Global Optimization for Combinatorial Geometry Problems Revisited in the Era of LLMs

Recent progress in LLM-driven algorithm discovery, exemplified by DeepMind’s AlphaEvolve, has produced new best-known solutions for a range of hard geometric and combinatorial problems. This raises a natural question: to what extent can modern off-the-shelf global optimization solvers match such results when the problems are formulated directly as nonlinear optimization problems (NLPs)? We revisit a subset of problems from the AlphaEvolve benchmark suite and evaluate straightforward NLP formulations with two state-of-the-art solvers, the commercial FICO Xpress and the open-source SCIP. Without any solver modifications, both solvers reproduce, and in several cases improve upon, the best solutions previously reported in the literature, including the recent LLM-driven discoveries. Our results not only highlight the maturity of generic NLP technology and its ability to tackle nonlinear mathematical problems that were out of reach for general-purpose solvers only a decade ago, but also position global NLP solvers as powerful tools that may be exploited within LLM-driven algorithm discovery.

💡 Research Summary

The paper revisits three challenging combinatorial‑geometric benchmark problems that were recently tackled by DeepMind’s AlphaEvolve framework, which uses large language models (LLMs) to generate and evolve algorithmic code. The authors ask whether modern, off‑the‑shelf global nonlinear programming (NLP) solvers can match or even surpass the best‑known solutions obtained by LLM‑driven search when the problems are expressed directly as continuous nonlinear models. To answer this, they formulate the problems for two state‑of‑the‑art solvers—FICO Xpress (commercial) and SCIP (open‑source)—without any custom tuning, preprocessing, or problem‑specific heuristics.

The three problems are:

1. Min‑max distance ratio – given n points in d‑dimensional Euclidean space, minimize the ratio of the largest to the smallest pairwise distance. The authors present two equivalent NLP models: (i) fix the minimum distance to 1 and minimize the maximal squared distance t_max, and (ii) fix the maximal distance to 1 and maximize the minimal squared distance t_min. Both lead to quadratically constrained programs (QCPs) with O(n·d) variables and O(n²) quadratic constraints. Experiments on 2‑D and 3‑D instances up to n = 30 reproduce all previously reported best values and improve several of them by up to five decimal places.

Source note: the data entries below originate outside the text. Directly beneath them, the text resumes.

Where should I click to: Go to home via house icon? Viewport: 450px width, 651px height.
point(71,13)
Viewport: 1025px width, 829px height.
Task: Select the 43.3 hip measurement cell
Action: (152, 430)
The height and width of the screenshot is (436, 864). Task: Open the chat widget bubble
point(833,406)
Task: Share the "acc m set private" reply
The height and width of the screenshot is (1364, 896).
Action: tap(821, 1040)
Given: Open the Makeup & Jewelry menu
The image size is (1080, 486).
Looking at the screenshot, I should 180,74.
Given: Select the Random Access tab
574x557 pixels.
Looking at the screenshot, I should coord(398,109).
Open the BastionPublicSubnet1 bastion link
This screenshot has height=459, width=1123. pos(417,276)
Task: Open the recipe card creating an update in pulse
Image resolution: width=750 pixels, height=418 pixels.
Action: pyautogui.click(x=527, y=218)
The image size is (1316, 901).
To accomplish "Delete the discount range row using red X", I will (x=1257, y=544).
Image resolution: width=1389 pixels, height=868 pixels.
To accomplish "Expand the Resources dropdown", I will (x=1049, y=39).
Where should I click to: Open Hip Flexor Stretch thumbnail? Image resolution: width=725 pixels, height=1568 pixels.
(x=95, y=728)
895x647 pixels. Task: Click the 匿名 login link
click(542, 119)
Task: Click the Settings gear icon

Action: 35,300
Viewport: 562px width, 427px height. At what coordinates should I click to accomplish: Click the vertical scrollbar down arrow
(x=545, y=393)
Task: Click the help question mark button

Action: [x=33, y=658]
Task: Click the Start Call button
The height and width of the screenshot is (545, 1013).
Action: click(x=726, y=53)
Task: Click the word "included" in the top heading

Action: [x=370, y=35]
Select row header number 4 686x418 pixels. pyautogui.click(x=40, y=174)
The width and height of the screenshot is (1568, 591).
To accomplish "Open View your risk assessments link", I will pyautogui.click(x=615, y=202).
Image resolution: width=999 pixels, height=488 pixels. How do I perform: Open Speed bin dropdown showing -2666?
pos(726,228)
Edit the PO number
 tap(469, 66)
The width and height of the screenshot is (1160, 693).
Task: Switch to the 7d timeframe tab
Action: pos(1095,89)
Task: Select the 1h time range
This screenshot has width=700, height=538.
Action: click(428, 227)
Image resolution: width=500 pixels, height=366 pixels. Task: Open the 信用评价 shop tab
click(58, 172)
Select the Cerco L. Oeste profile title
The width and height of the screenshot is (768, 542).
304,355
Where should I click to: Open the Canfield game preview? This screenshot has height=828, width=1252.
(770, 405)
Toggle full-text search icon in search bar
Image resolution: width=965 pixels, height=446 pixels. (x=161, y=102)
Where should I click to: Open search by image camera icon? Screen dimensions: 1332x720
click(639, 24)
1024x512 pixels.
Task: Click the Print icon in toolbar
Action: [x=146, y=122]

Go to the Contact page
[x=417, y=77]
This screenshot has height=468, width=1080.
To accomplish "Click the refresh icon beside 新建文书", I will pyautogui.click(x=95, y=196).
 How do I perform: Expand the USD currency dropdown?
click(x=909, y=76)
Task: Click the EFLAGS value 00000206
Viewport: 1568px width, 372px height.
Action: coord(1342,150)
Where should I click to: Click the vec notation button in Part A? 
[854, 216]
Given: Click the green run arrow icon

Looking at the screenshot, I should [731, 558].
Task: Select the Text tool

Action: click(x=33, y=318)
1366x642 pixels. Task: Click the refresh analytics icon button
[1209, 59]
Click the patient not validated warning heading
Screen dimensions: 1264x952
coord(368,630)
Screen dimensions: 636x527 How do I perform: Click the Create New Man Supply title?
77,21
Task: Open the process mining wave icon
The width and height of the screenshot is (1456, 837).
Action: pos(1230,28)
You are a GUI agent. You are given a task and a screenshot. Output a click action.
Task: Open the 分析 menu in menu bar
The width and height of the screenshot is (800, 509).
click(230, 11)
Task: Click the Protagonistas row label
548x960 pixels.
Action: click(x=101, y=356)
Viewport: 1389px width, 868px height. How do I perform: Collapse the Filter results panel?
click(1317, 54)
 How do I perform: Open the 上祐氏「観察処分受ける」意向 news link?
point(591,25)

2. Variable‑radius circle packing – pack n circles of freely chosen radii inside a rectangle of fixed perimeter 4 (or a unit square) so that the sum of radii is maximized. Decision variables include circle centers (x_i, y_i), radii r_i, and the rectangle’s short side α (the long side is 2 − α). Constraints enforce containment, non‑overlap (quadratic), radius bounds, and α∈(0,1]. The objective is linear in the radii, which makes the problem especially amenable to global solvers. The authors obtain improved solutions for 32 circles in a unit square (sum of radii 2.93794 vs. 2.937) and for several rectangle variants, again matching or beating the AlphaEvolve results.

3. Unit‑hexagon packing – place n regular hexagons of unit side length inside a larger regular hexagon of minimal side length R, allowing free translation and rotation of each inner hexagon. This introduces rotation angles θ_i and trigonometric expressions, but the authors rewrite the model in a factorable form that SCIP and Xpress can handle. Preliminary results already yield upper bounds competitive with the best LLM‑generated configurations.

Across all experiments, both solvers succeed with their default settings. Xpress typically solves the larger instances a few seconds faster, while SCIP, despite being open‑source, reaches the same objective values within comparable runtimes. The authors emphasize that the key to this performance is the simplicity of the NLP formulations: using squared distances eliminates square‑root non‑linearity, fixing one scale (either min or max distance) reduces the number of nonlinear terms, and the problems are essentially unconstrained apart from the geometric relationships, allowing the solvers’ automatic linearization, convexification, and sophisticated primal heuristics to operate effectively.

The paper’s broader contribution is a methodological message: LLM‑based algorithm discovery excels at generating novel heuristic structures, but the final verification, refinement, and certification of high‑quality solutions can be delegated to mature global NLP technology. The authors suggest a hybrid workflow where LLMs propose candidate models or heuristic moves, which are then fed into a solver for rigorous optimization; feedback from the solver could in turn guide further LLM exploration. This synergy could accelerate progress on longstanding geometric and combinatorial optimization challenges that have resisted exact methods for decades.

In conclusion, the study demonstrates that modern global NLP solvers are not only capable of reproducing the state‑of‑the‑art LLM results but can also improve upon them, highlighting the maturity of generic optimization software and its potential role as a powerful component within LLM‑driven algorithm discovery pipelines.